This work addresses the stringent demands of low-latency services in mobile edge computing by proposing a joint optimization framework that simultaneously designs edge server computation resource allocation, receive beamforming, and the tilt angle of a rotatable antenna to minimize the maximum computation latency. The introduction of a rotatable antenna provides additional spatial degrees of freedom, enabling proactive optimization of wireless channel conditions. An alternating optimization algorithm is developed, integrating Karush–Kuhn–Tucker (KKT) conditions, semidefinite relaxation (SDR), bisection search, fractional programming (FP), and successive convex approximation (SCA) to efficiently solve the non-convex problem. Simulation results demonstrate that the proposed scheme significantly outperforms conventional benchmarks, effectively reducing the worst-case computation latency for critical users.

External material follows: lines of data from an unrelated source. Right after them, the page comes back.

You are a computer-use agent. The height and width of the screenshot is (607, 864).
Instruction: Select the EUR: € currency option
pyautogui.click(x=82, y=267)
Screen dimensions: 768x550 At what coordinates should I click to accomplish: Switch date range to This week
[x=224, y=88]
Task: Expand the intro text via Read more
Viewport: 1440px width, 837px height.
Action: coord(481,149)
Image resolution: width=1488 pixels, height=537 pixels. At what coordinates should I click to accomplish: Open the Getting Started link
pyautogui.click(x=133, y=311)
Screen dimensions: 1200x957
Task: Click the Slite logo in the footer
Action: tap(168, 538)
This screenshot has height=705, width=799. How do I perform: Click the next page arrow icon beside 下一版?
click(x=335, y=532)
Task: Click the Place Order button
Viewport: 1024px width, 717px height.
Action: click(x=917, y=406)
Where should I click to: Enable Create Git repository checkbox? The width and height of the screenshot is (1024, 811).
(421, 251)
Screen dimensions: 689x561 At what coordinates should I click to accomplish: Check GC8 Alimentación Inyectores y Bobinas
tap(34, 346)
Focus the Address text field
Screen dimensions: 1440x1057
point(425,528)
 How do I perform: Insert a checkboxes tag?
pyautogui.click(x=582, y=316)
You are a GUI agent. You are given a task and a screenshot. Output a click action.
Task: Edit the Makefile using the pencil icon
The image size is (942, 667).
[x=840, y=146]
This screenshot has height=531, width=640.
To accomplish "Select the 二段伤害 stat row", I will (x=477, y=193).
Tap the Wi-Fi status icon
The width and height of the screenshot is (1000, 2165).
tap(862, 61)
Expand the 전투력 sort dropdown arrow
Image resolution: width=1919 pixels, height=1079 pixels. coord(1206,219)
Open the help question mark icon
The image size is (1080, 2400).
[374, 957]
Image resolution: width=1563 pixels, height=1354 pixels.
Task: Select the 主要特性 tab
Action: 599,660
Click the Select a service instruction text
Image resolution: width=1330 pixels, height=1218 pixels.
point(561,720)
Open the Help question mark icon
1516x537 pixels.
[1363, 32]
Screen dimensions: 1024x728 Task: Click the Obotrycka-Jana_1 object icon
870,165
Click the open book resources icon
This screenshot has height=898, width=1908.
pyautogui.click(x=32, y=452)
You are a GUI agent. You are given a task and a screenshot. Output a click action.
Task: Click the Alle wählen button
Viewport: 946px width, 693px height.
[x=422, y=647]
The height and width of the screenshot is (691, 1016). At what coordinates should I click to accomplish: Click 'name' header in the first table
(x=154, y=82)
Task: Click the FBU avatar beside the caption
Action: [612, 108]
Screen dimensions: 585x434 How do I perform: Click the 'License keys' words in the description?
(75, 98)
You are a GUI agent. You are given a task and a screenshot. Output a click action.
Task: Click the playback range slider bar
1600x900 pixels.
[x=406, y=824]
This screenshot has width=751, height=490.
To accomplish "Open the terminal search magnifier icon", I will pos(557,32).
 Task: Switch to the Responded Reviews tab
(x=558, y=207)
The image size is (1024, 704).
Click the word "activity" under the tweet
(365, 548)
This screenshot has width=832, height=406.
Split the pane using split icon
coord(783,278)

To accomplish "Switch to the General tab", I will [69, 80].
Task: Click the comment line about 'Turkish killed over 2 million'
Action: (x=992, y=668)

In the evolving landscape of mobile edge computing (MEC), enhancing communication reliability and computation efficiency to support increasingly stringent low-latency services remains a fundamental challenge. Rotatable antenna (RA) is a promising technology that introduces new spatial degrees of freedom (DoFs) to tackle this challenge. In this letter, we investigate an RA-enabled MEC system where antenna boresight directions can be independently adjusted to proactively improve wireless channel conditions for latency-critical users. We aim to minimize the maximum computation latency by jointly optimizing the MEC server computing resource allocation, receive beamforming, and the deflection angles of all RAs. To address the resulting non-convex problem, we develop an efficient alternating optimization (AO) framework. Specifically, the optimal edge computing resource allocation is derived based on the Karush-Kuhn-Tucker (KKT) conditions. Given the computing resources, the receive beamforming is optimized using semidefinite relaxation (SDR) combined with a bisection search. Furthermore, the RA deflection angles are optimized via fractional programming (FP) and successive convex approximation (SCA). Simulation results verify that the proposed RA-enabled MEC scheme significantly reduces the maximum computation latency compared with conventional benchmark methods.